╔══

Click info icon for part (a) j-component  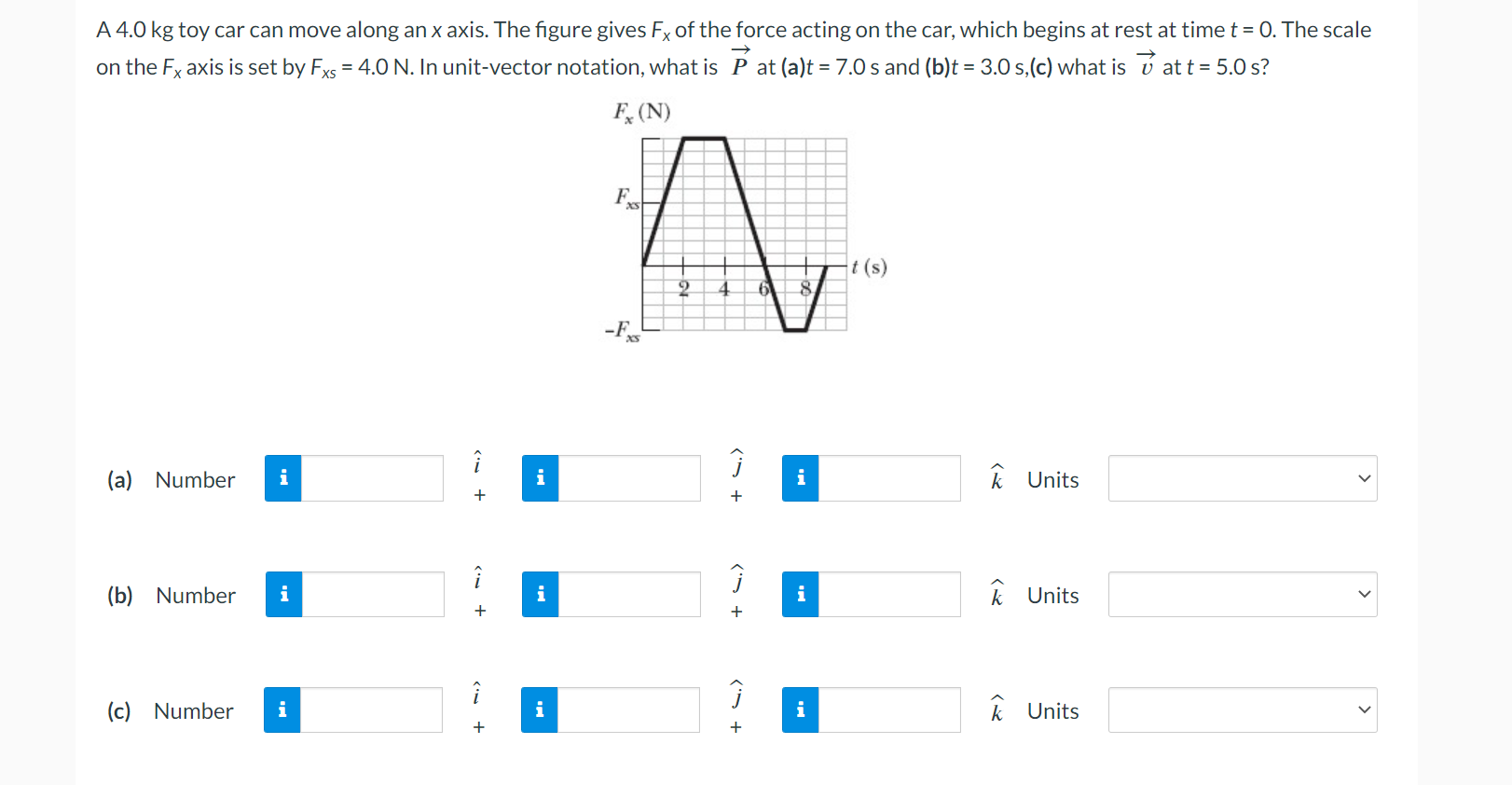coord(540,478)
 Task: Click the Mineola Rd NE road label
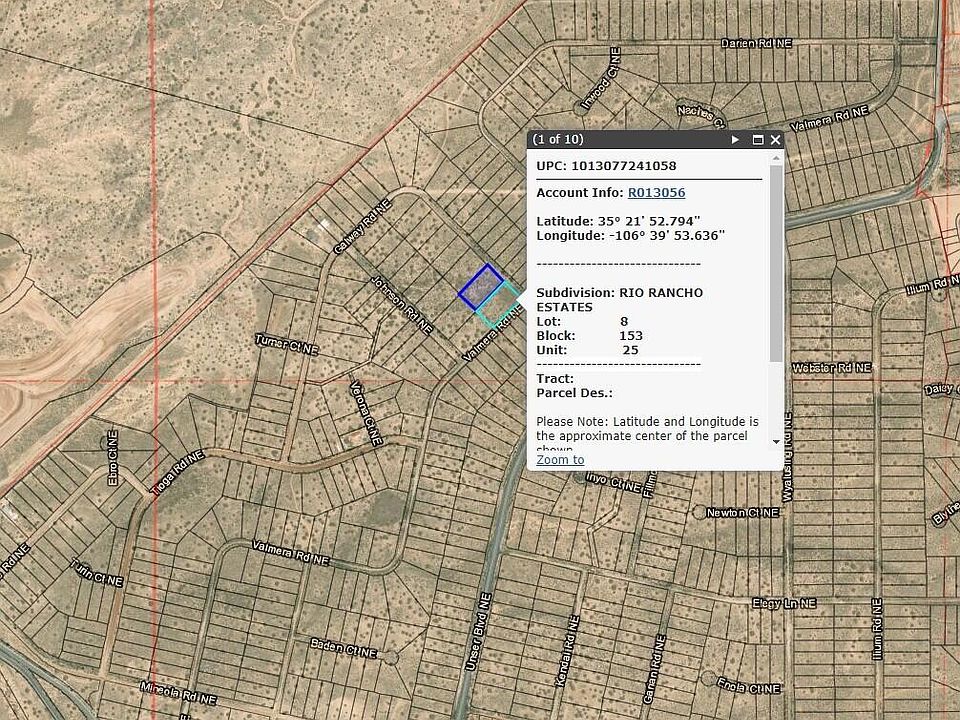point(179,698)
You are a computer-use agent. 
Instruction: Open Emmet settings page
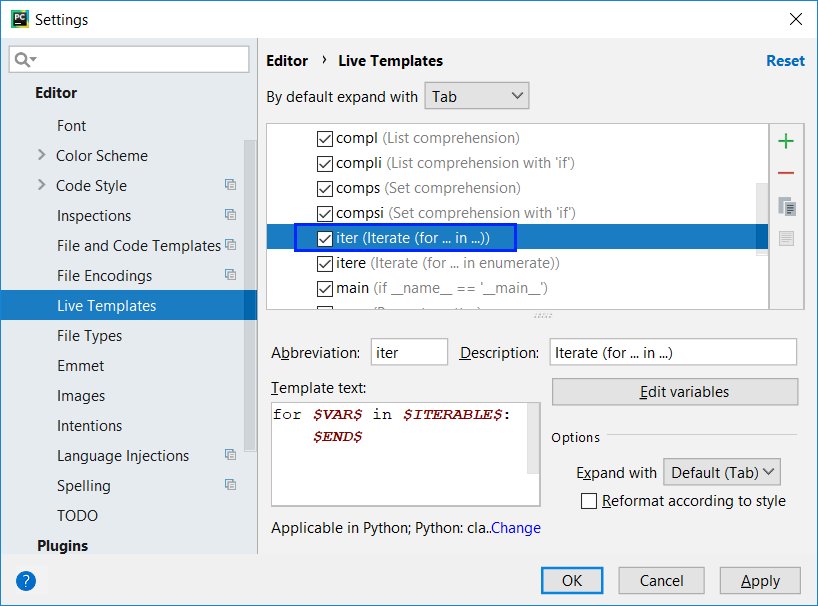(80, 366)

╚══
╔══

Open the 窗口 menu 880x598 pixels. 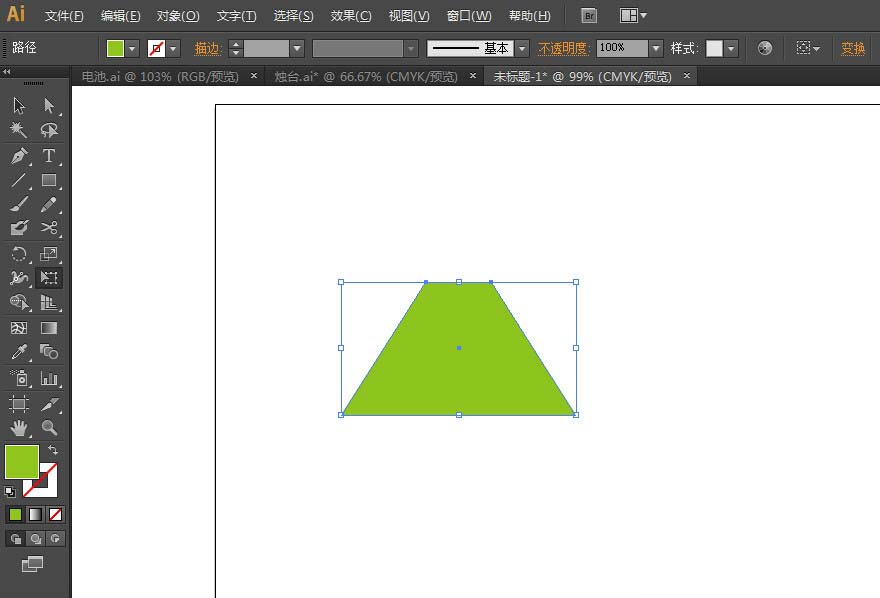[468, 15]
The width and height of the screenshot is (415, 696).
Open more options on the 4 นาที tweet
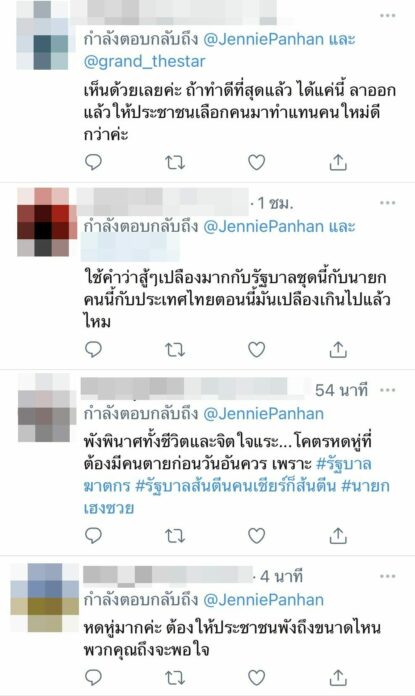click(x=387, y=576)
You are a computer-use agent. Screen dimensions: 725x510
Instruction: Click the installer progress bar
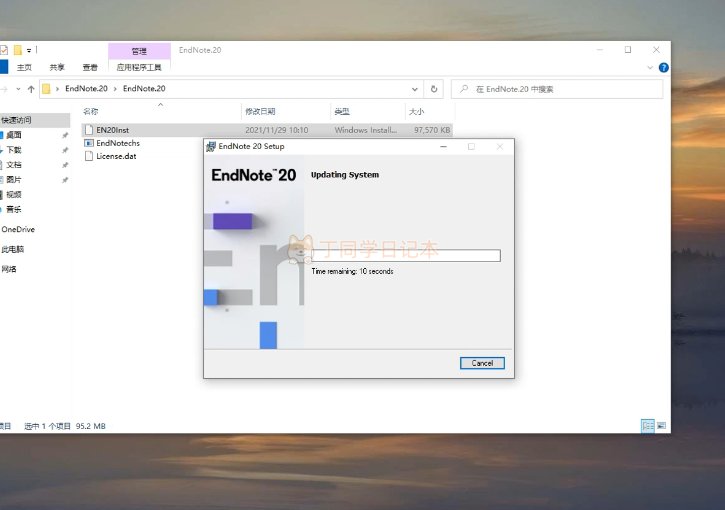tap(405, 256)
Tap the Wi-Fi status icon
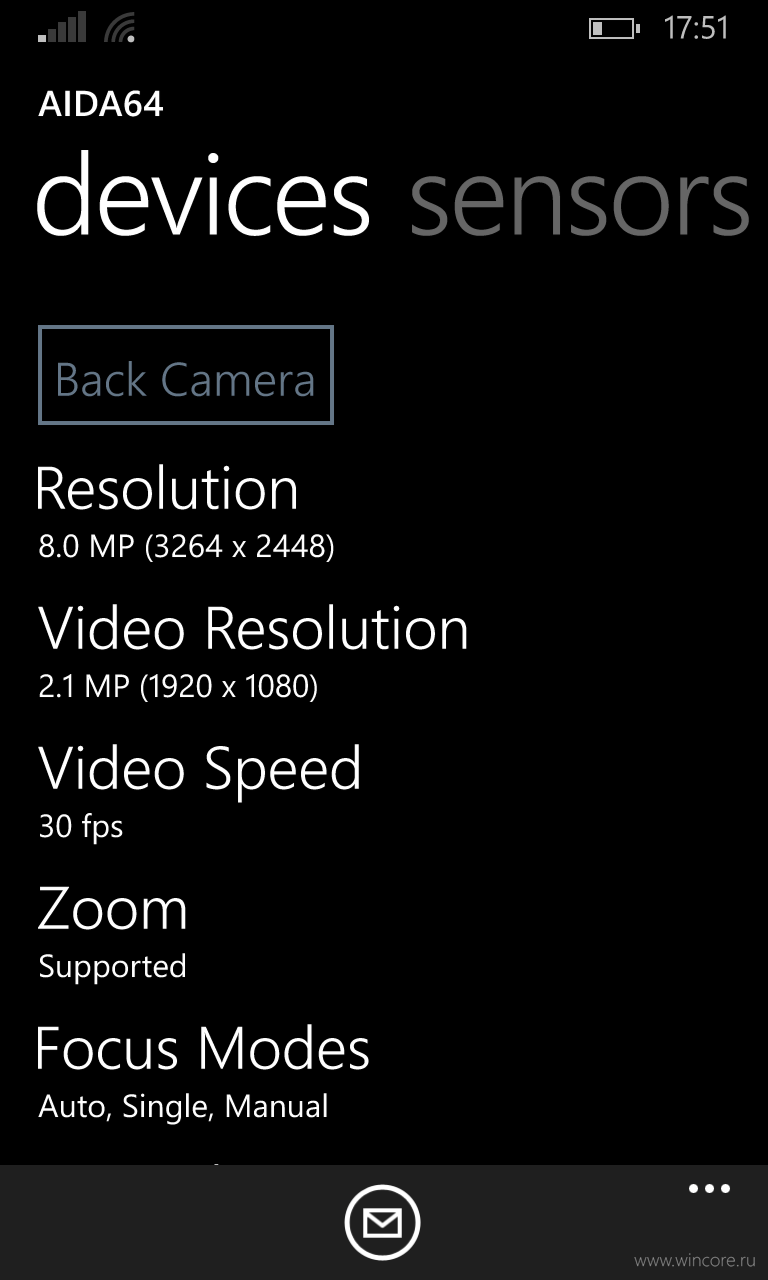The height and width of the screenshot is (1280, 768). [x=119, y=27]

╚══
╔══

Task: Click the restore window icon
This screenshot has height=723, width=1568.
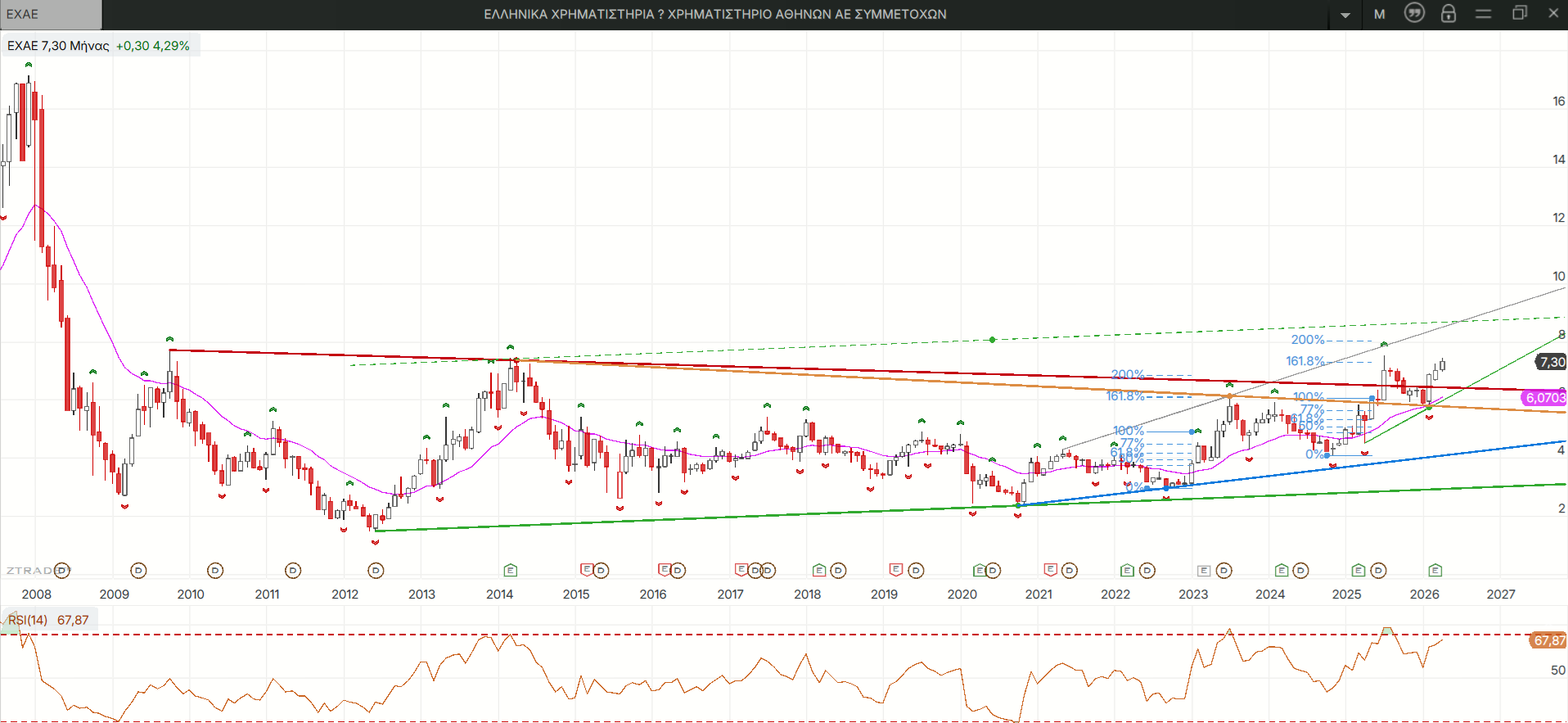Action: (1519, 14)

╚══

After reading through the material, report every line that holds "agent".

You are a computer-use agent. 
You are a computer-use agent. Screen dimensions: 725x510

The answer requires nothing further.